Bulk Import from CSV - OregonDigital/ControlledVocabularyManager GitHub Wiki

Bulk Import skips the Review queue. It is assumed that new terms are already vetted and reviewed. This should only be done by those with the Admin role.

Sample CSV ( gwilliams-ons_01-40.csv ):

vocabulary:uri,id:id_hash,label,type,alternate_name,comment
http://opaquenamespace.org/ns/creator,BaileyLD,"Bailey, L. D.",http://www.w3.org/2004/02/skos/core#PersonalName,,Photographer in US Forest Service collections; found in OSU Gerald W. Williams Photographs Collection (P 329).
http://opaquenamespace.org/ns/creator,BakerAlbertB,"Baker, Albert B.",http://www.w3.org/2004/02/skos/core#PersonalName,,"US Forest Service District Ranger, Umatilla National Forest; photographer found in OSU Gerald W. Williams Photographs Collection (P 329)."

Notes and Tips

You can specify id:id_hash with the exact value you want, as in the Sample CSV, or if you leave the column in but the value blank, the system will generate a new 9 digit alphanumeric value.

More fields are supported, such as date and same_as, but they are not in the sample. The values need to match the defined property names exactly. Check the bottom of the Rake task file for what is supported: https://github.com/OregonDigital/ControlledVocabularyManager/blob/master/lib/tasks/csv_to_jsonld.rake

If there's more than 50 new entities, it's best to split up the CSV into chunks of 50 or so (keeping the header row in each) and run them separately. There's no max limit for a single file, but this fits well with the server resources. Also, if there's an error on bulk ingest at any point, there may be some entries that were successful. You'll have to fix the error, but then also remove the successful entries from the CSV and generate again.

Steps

  1. Open Terminal window

  2. If not already done, follow "Local Development Setup" steps (except the last one for 'sunspot', Solr isn't needed for this)

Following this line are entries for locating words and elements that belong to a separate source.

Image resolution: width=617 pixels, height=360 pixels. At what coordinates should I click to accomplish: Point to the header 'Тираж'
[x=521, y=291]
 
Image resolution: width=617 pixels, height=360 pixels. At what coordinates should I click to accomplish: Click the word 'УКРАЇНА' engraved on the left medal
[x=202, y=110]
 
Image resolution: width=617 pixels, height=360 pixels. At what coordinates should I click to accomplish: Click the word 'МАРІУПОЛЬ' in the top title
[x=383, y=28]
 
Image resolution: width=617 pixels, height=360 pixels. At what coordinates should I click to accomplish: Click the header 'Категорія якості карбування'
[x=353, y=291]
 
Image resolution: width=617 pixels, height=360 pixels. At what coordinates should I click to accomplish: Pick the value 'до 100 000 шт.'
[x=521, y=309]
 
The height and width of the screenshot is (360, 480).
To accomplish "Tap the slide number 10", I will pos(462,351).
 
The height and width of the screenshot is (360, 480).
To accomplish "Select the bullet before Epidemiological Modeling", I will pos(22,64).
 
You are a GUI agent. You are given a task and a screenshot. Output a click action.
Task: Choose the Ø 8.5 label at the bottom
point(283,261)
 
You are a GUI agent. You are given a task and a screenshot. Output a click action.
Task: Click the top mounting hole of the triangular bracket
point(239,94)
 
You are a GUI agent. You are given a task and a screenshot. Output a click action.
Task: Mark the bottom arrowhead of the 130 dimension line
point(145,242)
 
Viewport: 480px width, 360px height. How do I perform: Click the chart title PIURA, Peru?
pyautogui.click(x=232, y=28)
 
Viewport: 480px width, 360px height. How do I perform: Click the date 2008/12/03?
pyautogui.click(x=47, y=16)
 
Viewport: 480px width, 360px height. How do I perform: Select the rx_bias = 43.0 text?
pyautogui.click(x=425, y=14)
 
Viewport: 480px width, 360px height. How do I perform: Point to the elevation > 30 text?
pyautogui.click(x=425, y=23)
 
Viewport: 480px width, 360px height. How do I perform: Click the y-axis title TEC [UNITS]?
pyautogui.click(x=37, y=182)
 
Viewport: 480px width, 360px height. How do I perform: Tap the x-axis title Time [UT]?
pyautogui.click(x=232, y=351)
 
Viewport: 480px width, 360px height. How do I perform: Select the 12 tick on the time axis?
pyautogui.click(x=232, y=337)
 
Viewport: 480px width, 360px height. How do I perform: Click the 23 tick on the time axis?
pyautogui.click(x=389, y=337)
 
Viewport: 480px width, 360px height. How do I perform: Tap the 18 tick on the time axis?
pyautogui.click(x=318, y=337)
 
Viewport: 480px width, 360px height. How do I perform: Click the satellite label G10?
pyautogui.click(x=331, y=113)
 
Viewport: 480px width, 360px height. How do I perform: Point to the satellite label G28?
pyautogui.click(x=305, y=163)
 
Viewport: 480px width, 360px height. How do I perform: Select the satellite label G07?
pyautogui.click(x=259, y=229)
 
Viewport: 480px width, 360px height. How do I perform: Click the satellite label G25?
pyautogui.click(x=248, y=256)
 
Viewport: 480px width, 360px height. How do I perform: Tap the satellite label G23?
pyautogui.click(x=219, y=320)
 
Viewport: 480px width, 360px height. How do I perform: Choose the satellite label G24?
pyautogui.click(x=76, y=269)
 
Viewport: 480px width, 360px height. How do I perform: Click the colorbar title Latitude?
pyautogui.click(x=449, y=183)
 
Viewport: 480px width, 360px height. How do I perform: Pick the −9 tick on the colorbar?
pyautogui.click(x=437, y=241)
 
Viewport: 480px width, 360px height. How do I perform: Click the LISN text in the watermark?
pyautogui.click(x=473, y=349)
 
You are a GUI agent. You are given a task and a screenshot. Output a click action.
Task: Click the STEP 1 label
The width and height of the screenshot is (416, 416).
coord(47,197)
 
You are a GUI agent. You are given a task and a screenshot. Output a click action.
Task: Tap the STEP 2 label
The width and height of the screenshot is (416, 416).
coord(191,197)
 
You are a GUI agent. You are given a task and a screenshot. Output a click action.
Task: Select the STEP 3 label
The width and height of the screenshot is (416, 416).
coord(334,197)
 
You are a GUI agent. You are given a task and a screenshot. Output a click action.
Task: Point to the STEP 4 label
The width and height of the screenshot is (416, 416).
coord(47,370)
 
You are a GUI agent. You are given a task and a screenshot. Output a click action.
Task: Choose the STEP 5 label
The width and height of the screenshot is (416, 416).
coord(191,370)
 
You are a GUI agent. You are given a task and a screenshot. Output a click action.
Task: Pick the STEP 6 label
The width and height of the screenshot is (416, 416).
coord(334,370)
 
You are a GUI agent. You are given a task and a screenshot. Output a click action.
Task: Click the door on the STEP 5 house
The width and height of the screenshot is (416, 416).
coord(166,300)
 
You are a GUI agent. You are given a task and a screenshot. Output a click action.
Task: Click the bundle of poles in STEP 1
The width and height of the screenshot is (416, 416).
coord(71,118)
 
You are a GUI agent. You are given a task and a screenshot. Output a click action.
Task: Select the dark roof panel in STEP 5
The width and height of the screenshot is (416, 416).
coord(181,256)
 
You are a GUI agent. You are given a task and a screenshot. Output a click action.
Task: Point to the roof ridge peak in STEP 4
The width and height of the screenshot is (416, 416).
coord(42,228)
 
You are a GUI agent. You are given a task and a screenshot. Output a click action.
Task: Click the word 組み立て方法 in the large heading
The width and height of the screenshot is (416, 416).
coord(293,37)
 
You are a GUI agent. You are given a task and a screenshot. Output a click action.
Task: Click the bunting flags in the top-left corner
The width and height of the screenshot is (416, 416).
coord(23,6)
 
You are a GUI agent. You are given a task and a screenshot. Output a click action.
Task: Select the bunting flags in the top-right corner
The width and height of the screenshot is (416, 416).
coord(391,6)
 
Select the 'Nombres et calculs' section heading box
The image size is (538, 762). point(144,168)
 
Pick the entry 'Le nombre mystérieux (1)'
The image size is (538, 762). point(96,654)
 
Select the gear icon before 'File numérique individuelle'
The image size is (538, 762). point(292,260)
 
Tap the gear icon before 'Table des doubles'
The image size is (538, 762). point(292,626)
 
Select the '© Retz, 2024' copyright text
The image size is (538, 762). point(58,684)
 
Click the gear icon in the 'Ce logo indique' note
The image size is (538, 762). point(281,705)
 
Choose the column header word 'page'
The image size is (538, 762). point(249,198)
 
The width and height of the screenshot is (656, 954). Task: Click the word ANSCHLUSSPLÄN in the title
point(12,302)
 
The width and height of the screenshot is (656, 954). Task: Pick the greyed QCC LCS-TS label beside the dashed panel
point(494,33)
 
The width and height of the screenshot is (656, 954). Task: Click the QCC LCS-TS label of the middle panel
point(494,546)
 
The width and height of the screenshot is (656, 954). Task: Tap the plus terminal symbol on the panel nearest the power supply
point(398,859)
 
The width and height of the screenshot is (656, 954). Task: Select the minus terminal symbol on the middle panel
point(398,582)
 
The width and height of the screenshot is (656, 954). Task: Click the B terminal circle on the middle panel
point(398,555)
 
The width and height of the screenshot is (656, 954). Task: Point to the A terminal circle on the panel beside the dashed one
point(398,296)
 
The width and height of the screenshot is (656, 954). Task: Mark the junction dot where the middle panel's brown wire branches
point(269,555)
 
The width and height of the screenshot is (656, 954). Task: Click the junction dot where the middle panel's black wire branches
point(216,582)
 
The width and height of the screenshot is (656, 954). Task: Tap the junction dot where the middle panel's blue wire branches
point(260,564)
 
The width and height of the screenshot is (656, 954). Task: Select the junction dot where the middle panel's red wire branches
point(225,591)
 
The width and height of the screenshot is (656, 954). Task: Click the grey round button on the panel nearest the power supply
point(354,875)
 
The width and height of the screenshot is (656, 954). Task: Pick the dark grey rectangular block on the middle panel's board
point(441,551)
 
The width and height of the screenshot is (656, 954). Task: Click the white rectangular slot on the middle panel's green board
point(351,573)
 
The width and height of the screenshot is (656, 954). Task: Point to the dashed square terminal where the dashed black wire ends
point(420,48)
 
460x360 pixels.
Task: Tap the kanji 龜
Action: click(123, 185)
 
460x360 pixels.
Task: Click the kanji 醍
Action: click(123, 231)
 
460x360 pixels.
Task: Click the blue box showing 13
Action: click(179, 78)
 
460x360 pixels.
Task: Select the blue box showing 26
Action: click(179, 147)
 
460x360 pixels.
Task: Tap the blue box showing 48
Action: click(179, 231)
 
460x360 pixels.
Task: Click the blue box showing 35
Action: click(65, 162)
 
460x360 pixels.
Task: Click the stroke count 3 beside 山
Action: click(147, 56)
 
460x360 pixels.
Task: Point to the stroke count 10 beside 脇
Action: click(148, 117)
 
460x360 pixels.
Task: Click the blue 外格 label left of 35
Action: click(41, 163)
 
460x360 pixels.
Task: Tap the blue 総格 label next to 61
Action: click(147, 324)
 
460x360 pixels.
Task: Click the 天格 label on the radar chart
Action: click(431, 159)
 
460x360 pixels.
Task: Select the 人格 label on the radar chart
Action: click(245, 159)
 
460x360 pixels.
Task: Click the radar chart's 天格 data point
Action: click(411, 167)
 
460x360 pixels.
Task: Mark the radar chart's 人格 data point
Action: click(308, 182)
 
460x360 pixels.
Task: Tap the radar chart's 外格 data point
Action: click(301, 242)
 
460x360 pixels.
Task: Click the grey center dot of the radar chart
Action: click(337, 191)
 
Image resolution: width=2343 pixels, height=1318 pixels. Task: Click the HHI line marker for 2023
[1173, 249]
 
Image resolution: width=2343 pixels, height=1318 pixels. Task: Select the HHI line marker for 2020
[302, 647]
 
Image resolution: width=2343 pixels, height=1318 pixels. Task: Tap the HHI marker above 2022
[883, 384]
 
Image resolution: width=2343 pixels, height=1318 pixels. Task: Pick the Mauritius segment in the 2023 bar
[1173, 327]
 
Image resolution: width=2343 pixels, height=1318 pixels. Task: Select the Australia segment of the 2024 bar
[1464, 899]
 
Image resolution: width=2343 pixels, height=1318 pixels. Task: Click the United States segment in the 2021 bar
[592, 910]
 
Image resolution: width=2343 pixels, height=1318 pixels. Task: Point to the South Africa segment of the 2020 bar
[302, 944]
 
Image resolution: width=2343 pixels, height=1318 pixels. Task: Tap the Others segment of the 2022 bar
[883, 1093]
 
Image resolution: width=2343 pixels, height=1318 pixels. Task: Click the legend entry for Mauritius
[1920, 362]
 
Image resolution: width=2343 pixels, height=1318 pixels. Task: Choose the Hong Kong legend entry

  3. Start Blazegraph bundle exec rake triplestore_adapter:blazegraph:start

  4. Run Rake task to convert CSV to JSON-LD. Input and output paths can be anywhere, but need to be full paths: bundle exec rake transform:csv_to_jsonld[/home/[username]/Downloads/gwilliams-ons_01-40.csv,/home/[username]/Downloads/gwilliams-ons_01-40.jsonld]

  5. Open new JSON-LD file in text editor

  6. Visit http://opaquenamespace.org/load_rdf in browser (log in first if not already)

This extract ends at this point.